### Entries supplied
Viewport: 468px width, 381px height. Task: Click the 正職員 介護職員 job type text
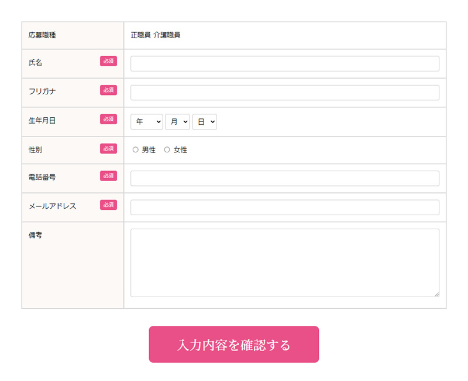pyautogui.click(x=156, y=35)
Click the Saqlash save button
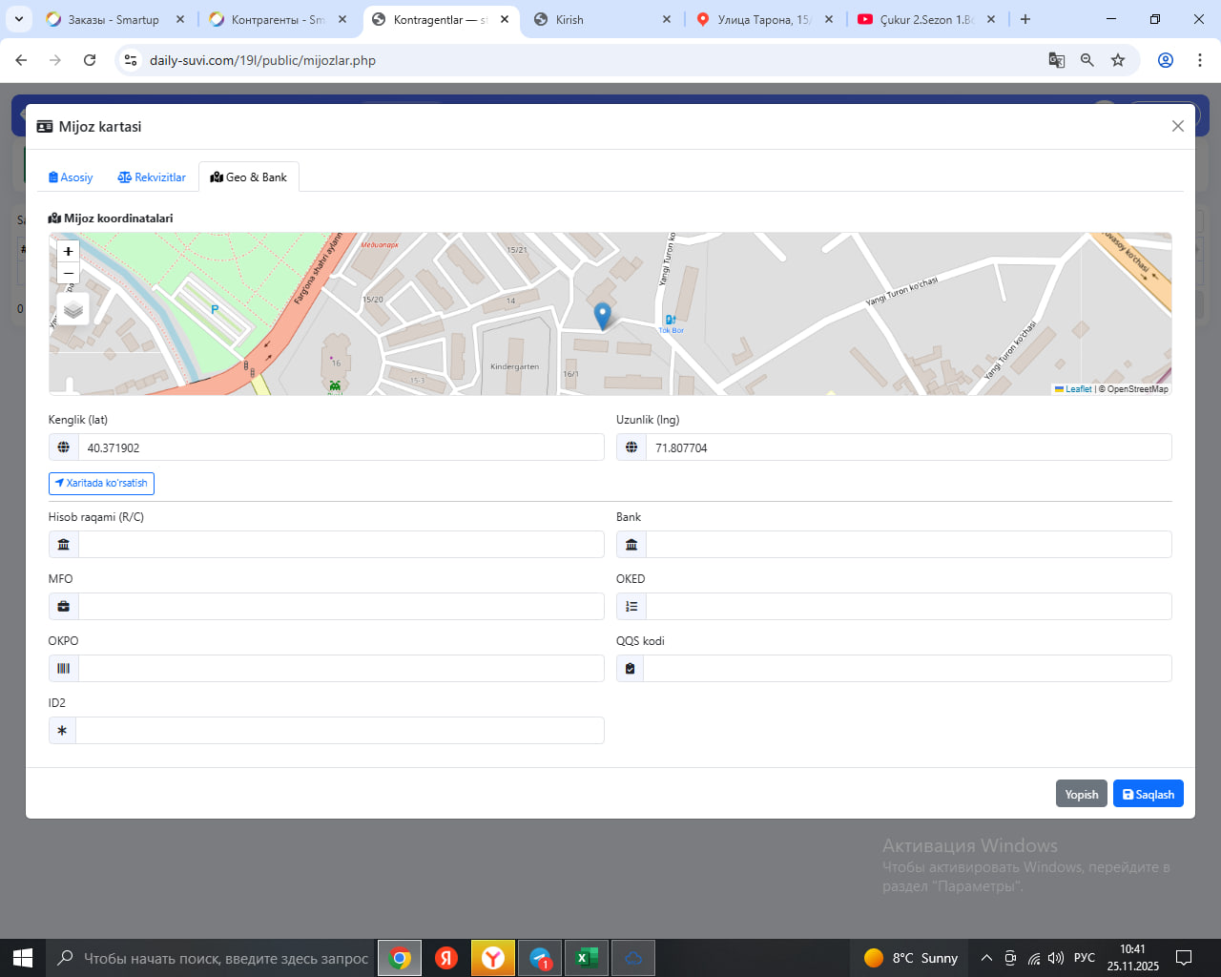The image size is (1221, 977). point(1148,794)
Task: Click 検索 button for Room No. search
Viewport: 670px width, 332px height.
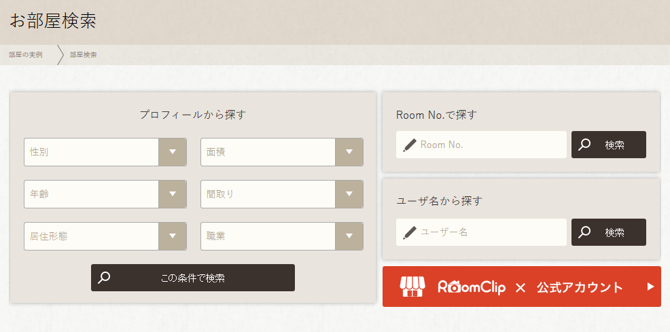Action: coord(609,145)
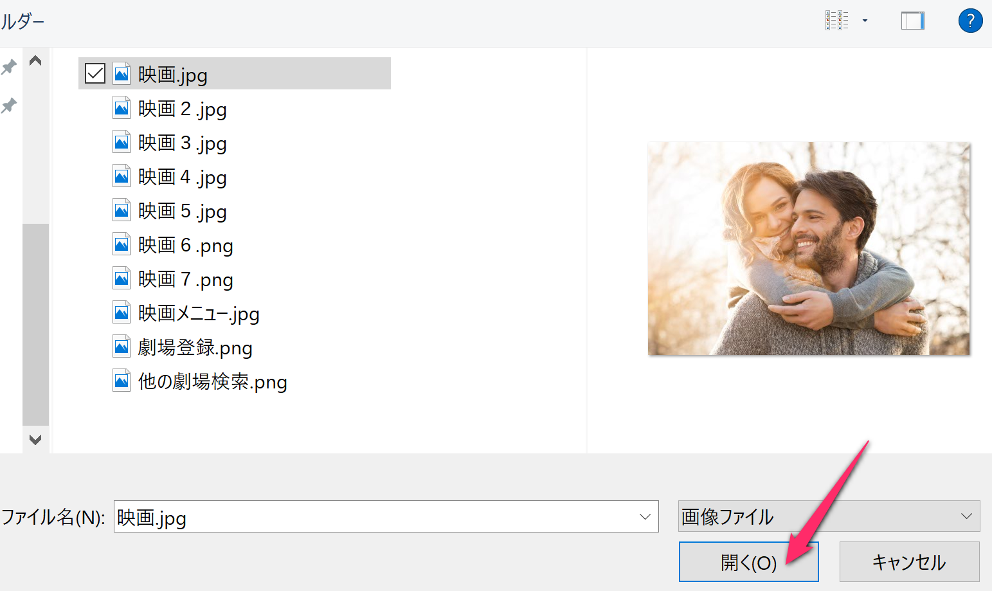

### Exercise objective
Could the entries above be restated word for word, with the pictures left out?

### Task solution
Viewport: 468px width, 381px height. Task: Click the 正職員 介護職員 job type text
pyautogui.click(x=156, y=35)
Click the Saqlash save button
The image size is (1221, 977). point(1148,794)
Task: Click 検索 button for Room No. search
Viewport: 670px width, 332px height.
Action: coord(609,145)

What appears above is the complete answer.